### REQUIREMENT
Lines in which "will" appears should be pulled from the data below.

(RECORDS PROVIDED)

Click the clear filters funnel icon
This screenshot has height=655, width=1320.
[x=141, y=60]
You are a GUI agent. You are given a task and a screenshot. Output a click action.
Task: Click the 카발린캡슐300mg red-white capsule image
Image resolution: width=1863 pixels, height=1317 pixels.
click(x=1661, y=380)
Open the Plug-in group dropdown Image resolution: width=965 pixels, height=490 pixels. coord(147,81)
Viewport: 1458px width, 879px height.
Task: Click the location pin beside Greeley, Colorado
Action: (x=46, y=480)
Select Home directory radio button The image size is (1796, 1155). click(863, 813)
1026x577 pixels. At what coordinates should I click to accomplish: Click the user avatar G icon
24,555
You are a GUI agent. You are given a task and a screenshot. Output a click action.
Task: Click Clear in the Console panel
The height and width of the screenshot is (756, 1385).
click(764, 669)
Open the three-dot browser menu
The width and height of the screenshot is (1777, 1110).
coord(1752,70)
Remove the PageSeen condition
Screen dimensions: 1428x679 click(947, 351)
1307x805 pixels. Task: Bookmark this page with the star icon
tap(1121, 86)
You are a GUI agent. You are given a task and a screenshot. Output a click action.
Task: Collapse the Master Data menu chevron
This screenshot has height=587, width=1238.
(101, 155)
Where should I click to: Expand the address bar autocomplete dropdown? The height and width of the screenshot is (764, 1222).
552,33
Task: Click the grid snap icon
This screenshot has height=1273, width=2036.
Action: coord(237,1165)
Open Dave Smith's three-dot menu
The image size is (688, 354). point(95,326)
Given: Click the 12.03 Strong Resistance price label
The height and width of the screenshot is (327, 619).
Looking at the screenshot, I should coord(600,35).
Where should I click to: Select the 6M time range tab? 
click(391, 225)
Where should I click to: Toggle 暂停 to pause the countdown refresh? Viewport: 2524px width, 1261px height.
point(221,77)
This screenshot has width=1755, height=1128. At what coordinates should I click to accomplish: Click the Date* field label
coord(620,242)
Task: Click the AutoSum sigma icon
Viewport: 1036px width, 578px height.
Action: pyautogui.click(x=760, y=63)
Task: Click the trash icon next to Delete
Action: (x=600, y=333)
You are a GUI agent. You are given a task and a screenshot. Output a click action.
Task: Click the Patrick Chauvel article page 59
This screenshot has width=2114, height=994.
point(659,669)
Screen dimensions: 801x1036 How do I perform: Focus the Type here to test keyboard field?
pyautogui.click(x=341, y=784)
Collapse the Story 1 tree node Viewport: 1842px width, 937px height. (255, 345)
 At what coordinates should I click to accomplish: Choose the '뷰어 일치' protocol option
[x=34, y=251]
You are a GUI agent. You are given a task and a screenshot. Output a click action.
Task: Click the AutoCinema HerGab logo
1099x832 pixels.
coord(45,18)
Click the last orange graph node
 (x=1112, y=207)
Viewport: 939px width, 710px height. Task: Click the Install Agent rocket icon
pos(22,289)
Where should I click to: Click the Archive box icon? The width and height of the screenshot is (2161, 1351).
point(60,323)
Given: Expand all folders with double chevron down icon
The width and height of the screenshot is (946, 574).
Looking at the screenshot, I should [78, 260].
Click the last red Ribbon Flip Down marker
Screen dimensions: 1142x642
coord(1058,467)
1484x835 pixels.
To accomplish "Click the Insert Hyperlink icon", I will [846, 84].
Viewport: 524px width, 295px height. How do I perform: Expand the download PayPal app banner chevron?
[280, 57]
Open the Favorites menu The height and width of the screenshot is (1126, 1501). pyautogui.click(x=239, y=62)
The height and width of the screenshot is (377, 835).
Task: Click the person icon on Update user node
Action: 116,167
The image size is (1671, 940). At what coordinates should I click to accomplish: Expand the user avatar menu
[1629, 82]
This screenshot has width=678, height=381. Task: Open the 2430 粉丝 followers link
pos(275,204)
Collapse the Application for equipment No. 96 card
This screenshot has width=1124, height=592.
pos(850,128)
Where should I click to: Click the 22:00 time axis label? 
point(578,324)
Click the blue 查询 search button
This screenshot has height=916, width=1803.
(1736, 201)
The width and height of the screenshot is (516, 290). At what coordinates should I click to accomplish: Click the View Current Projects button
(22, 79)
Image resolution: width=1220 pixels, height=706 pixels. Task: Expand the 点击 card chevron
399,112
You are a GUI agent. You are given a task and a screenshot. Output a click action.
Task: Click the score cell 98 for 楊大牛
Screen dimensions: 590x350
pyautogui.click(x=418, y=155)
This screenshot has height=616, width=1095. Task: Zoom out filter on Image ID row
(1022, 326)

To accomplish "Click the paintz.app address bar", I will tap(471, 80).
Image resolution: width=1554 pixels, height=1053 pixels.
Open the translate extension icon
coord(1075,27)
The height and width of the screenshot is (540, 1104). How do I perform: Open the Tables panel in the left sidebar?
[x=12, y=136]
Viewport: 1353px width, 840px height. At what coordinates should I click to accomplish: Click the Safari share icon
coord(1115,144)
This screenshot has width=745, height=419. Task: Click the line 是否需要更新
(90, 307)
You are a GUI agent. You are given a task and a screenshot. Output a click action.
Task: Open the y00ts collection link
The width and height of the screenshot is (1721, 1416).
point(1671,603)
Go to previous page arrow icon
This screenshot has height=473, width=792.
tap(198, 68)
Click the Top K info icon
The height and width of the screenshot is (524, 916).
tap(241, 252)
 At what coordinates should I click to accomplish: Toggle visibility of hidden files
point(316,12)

(End RECORDS PROVIDED)

### THE ANSWER
To accomplish "Click the Insert Hyperlink icon", I will [846, 84].
To accomplish "Click the paintz.app address bar", I will tap(471, 80).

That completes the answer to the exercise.